This is going to be a somewhat long and self indulgent post, so apologies in advance.
These jeans have a story. One that is very important to me. About 5.5 years ago I was fat. I was unhappy. I was not a good version of me. My clothes didn’t fit. I’d had enough. I needed to quit signing my own *kitten*. January 1, 2016 I decided to change that.
Since very few of my clothes fit I, went out to buy some new jeans. I wanted to buy them on sale because my goal was that they wouldn’t fit in a month. I went to The Limited and found a cute pair, size 14, for $12.00. There was one other pair of the same, size 2, also $12. On a whim, I bought them both. It was lofty, but I thought, maybe someday. 13 months later, those pants fit. Now, I FULLY ACKNOWLEDGE this is vanity sizing at its absolute worse, and a bit a stretch in the fabric… but they fit. I wept. I’m not sure I had ever been more proud of anything I had ever accomplished.

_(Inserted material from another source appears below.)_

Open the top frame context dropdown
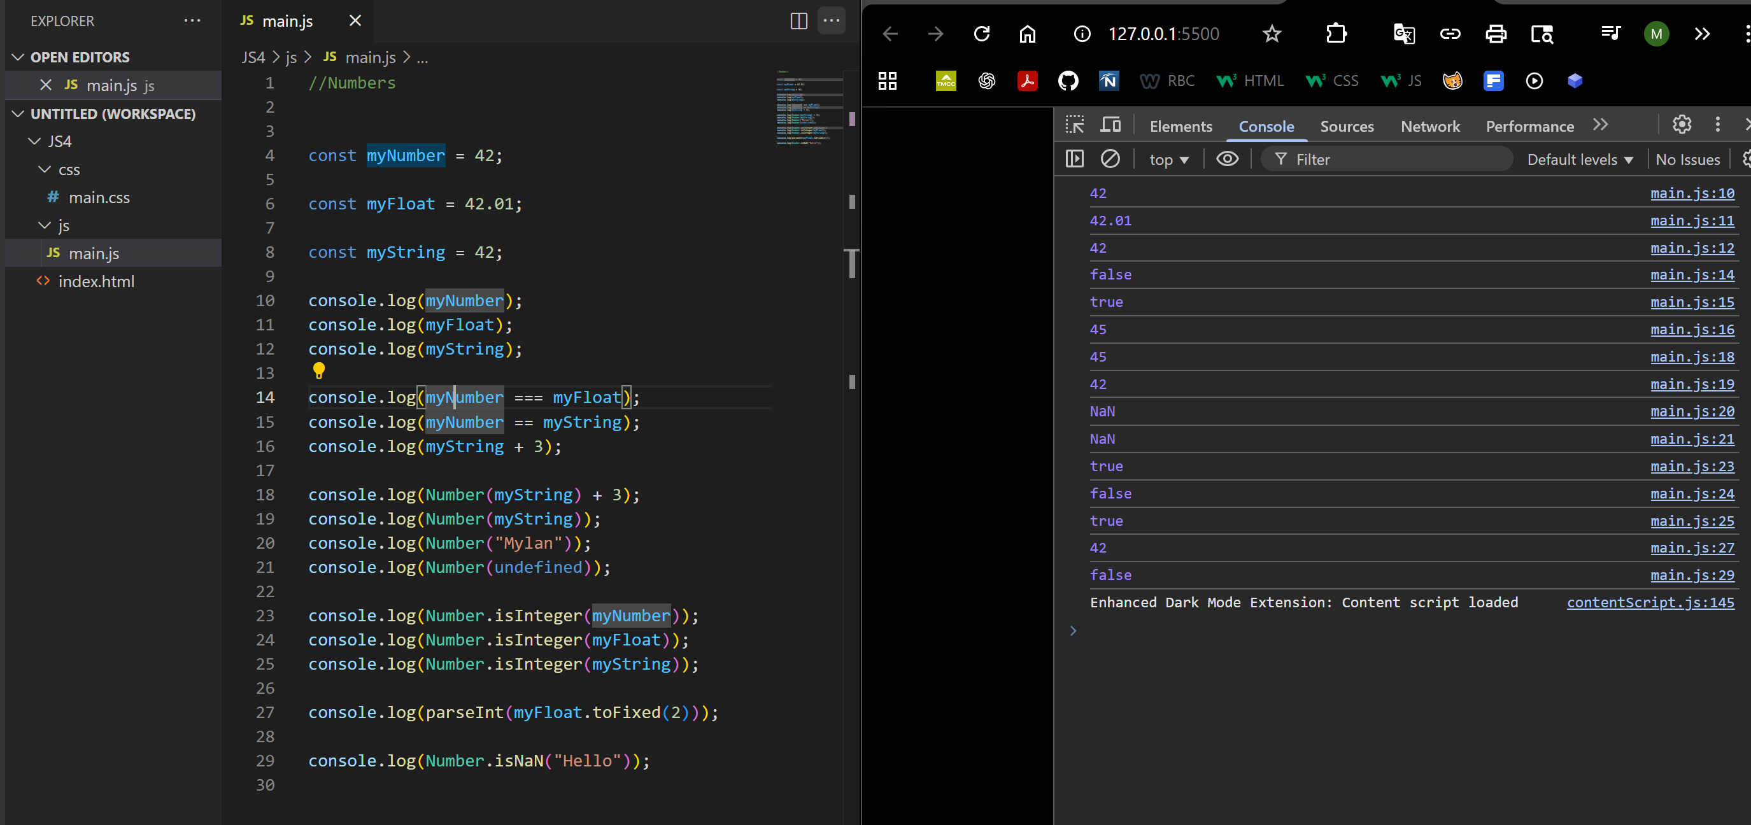 click(1168, 158)
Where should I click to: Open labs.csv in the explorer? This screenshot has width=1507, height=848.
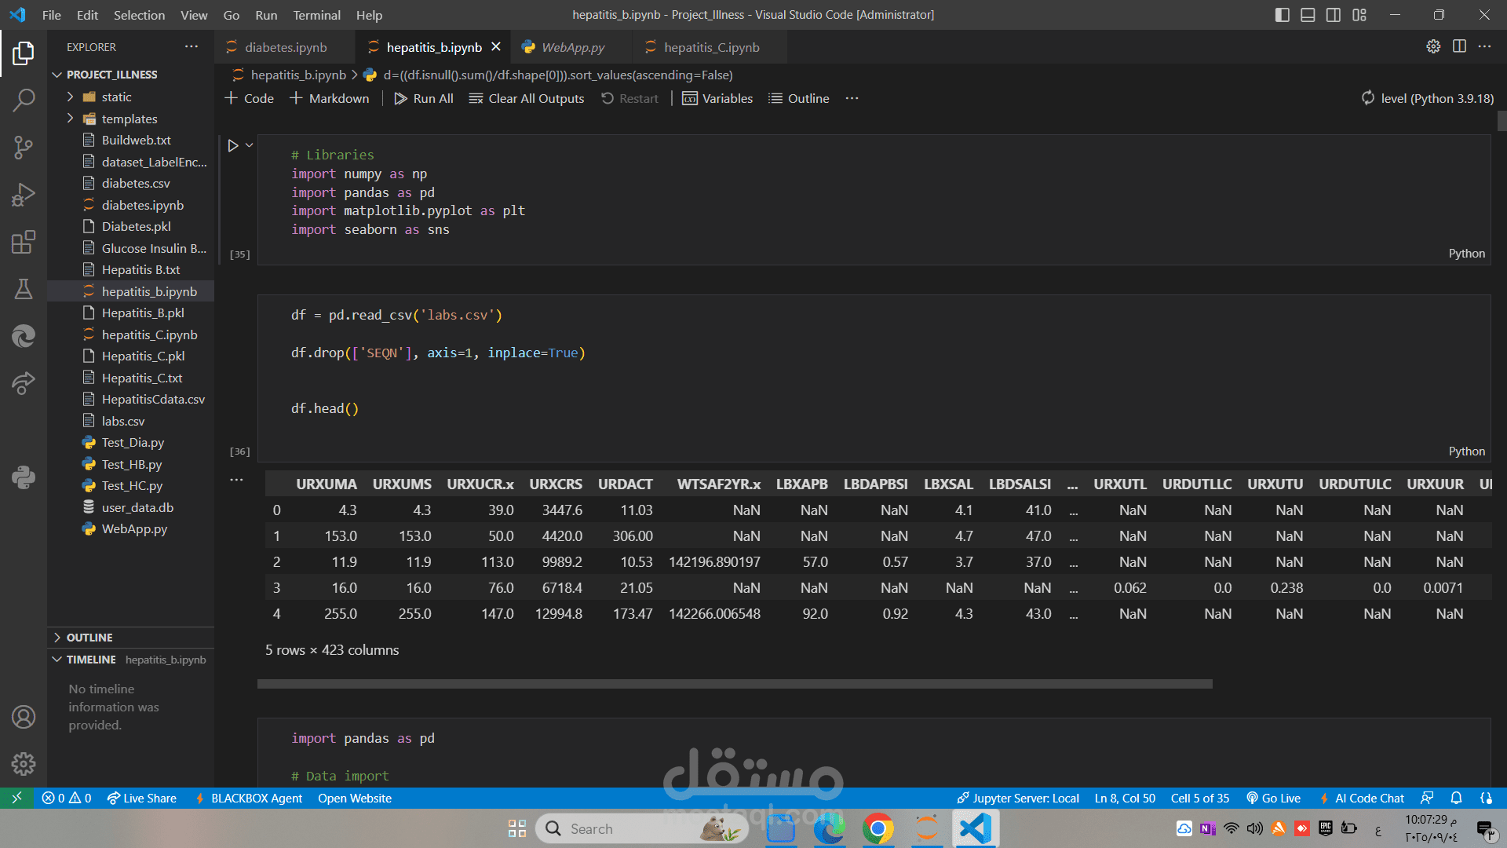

As time went on, I gained back about 15-20 (sometimes-up to 25) pounds of those originally lost. But, I just couldn’t part with those pants. Those pants were representative of the fight I knew I had in me.
As anyone who reads my posts know, I really tried again in 2021. There have been ups and there have been downs. There have recently been more ups than downs, but it’s a daily struggle and requires a very (not always achieved) concentrated effort.
Yesterday I was going through some clothes and taking them to Goodwill. I stumbled upon these pants. Still unable to get rid of them, I tossed them into the corner. This morning while cleaning up, I tried them on to see how far I had to go before they fit again. Guess what, they fit. They are snug, but they fit.
I’m not done. I haven’t even come close to meeting my goals. But, I did cry again this morning when these fit. These are so much more than a cheap pair of jeans to me. They are a reminder of what I i’m capable of. They are a reminder not to quit and they are a reminder that just because you fall down, doesn’t mean you need to stay there.